Excerpts from a dataset:
*** Block opens ***

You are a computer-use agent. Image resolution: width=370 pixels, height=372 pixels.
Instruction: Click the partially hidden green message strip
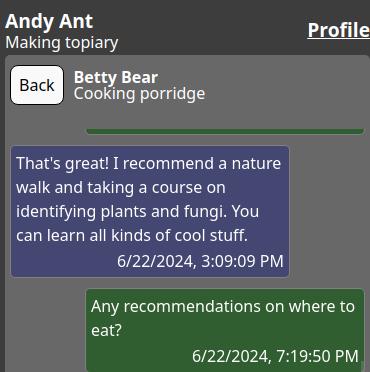pos(225,131)
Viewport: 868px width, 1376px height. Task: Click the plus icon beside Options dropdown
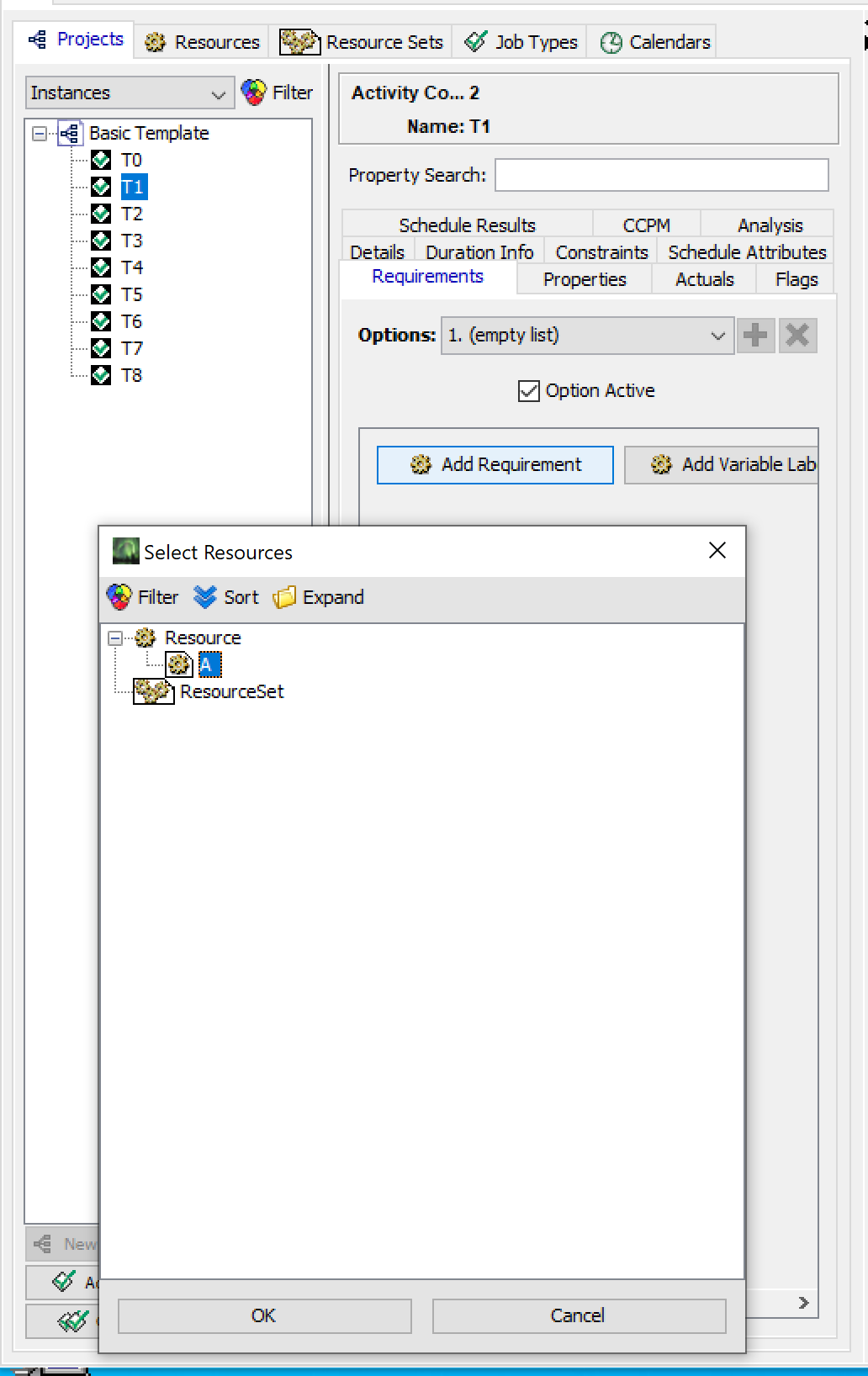(x=755, y=336)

*** Block closes ***

Work task. All records must be output exactly as they are, except for the pictures, which are left out.

Exercise output.
You are a computer-use agent. Image resolution: width=370 pixels, height=372 pixels.
Instruction: Click the partially hidden green message strip
pos(225,131)
Viewport: 868px width, 1376px height. Task: Click the plus icon beside Options dropdown
(x=755, y=336)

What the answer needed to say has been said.